Com claras consequências terapêuticas, é feita uma distinção entre fracturas de stress com baixo risco (“fracturas de baixo risco”) e as de maior risco (“fracturas de alto risco”). As “fracturas de alto risco” são as do colo femoral, a patela, o lado interior anterior da tíbia, o maléolo medial, o tarsal navicular, a base do quinto metatarso e os ossos do sesamoide.
O diagnóstico da fractura por fadiga é na realidade simples se soubermos do quadro clínico. O paciente localiza o ponto de origem da dor, a anamnese informa sobre a sua actividade desportiva e hábitos de treino. O exame fornece rapidamente uma visão dos factores potenciais de redução de carga e da situação local com dolência da pressão, possivelmente inchaço e vermelhidão. Isto resulta em imagens obrigatórias, muito certamente em ressonância magnética. O raio-X convencional não é fiável na fase inicial (até três semanas). No caso de uma primeira manifestação e após uma avaliação clínica séria, outros esclarecimentos como densitometria, estado hormonal, análise biomecânica da marcha e outros não são normalmente indicados. A situação é diferente, contudo, se houver certos factos suspeitos – no caso de um corredor conspicuamente magricela, por exemplo.
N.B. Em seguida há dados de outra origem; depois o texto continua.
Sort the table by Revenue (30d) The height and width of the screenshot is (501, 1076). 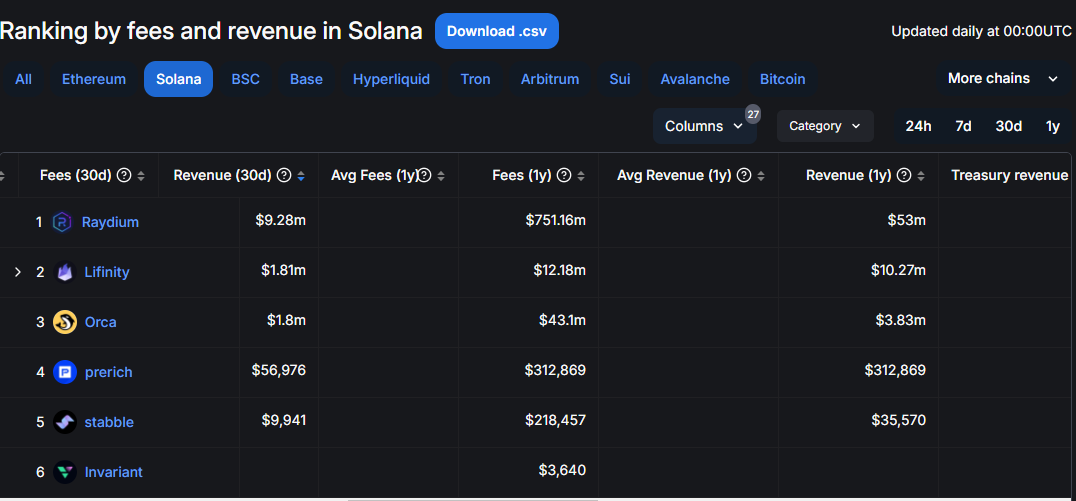(301, 176)
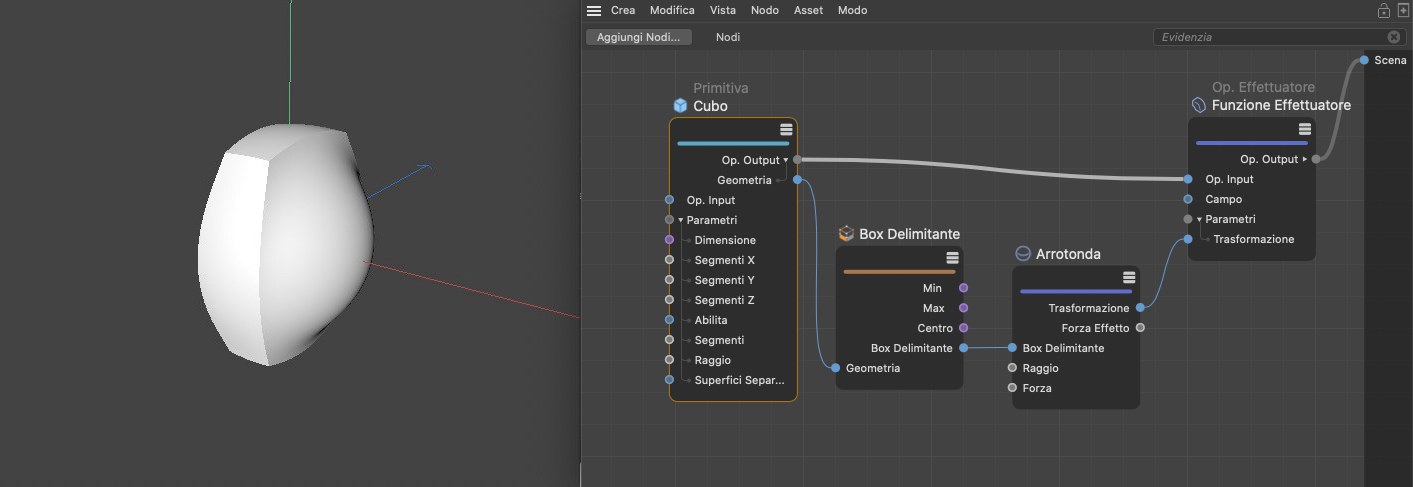Click the Superfici Separate port on Cubo

click(669, 380)
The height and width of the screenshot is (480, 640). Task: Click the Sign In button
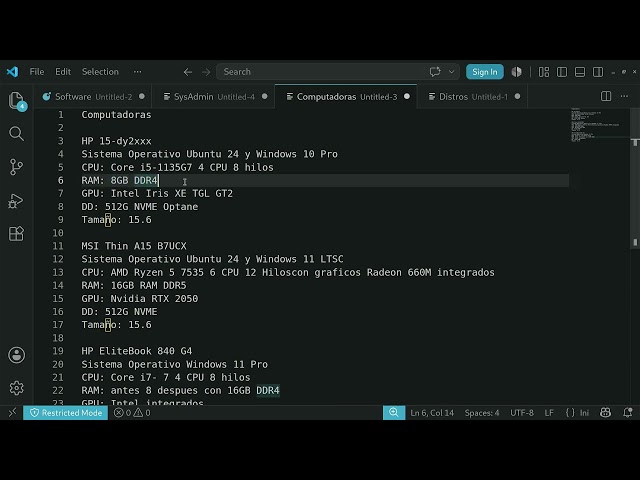click(484, 72)
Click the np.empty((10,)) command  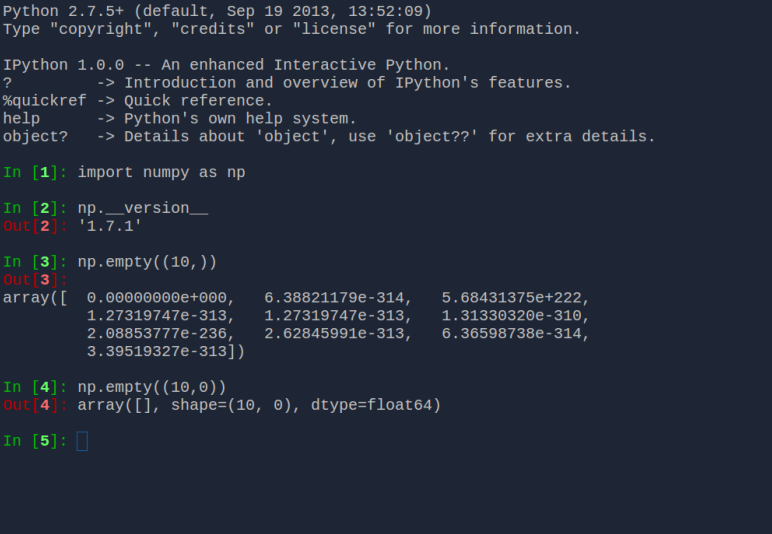tap(147, 262)
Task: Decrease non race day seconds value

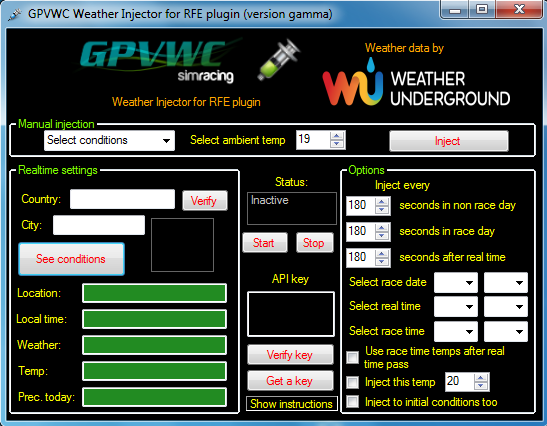Action: click(x=382, y=209)
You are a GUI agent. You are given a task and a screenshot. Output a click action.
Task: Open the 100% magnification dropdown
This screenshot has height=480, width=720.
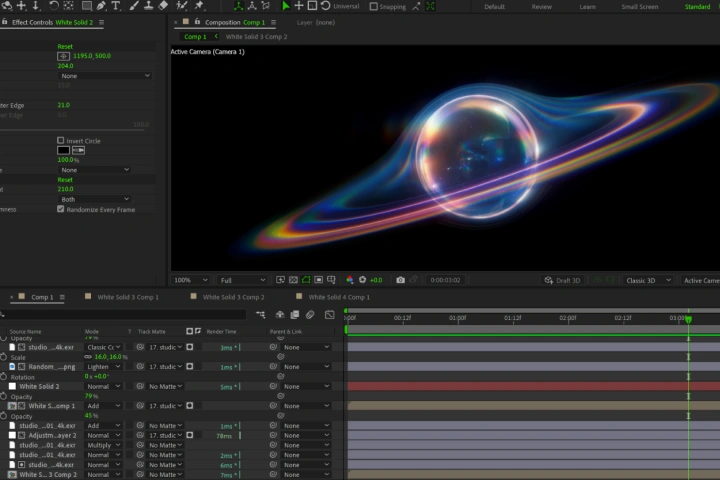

O tratamento das fracturas de baixo risco é sempre conservador, na verdade de acordo com os princípios da teoria da fractura: alívio e gestão da dor durante as primeiras duas semanas, depois transição progressiva para o peso normal não-atlético durante cerca de mais quatro semanas e depois retomada das actividades habituais. O treino de substituição com protecção da área lesionada é possível desde o início na maioria dos casos (aquagym, treino de força e flexibilidade, treino de resistência na bicicleta de exercício). A experiência mostra que as palmilhas rígidas de carbono feitas à medida provaram ser muito eficazes para fracturas de stress na zona do pé. Os controlos do progresso radiológico após quatro e oito semanas são justificáveis na maioria dos casos. Com este tipo de fractura, o curso é quase sempre favorável e sem problemas. Em contraste, o tratamento de uma fractura de fadiga de alto risco é mais problemático, tal como uma fractura do colo do fémur ou da tíbia. Dependendo da situação, a intervenção cirúrgica pode até ser necessária. O processo de cura é normalmente muito mais lento e a taxa de complicações (cura atrasada, pseudoartrose) é significativamente mais elevada. A terapia por ondas de choque é utilizada quando possível, a vitamina D e o cálcio, até a calcitonina são por vezes utilizados.
Conclusão
A fractura por stress é uma entidade clínica que é essencial conhecer quando se trata de cuidar de atletas, talvez ainda mais hoje e melhor do que no passado, uma vez que a intensidade do treino aumentou, por vezes de forma irrazoável.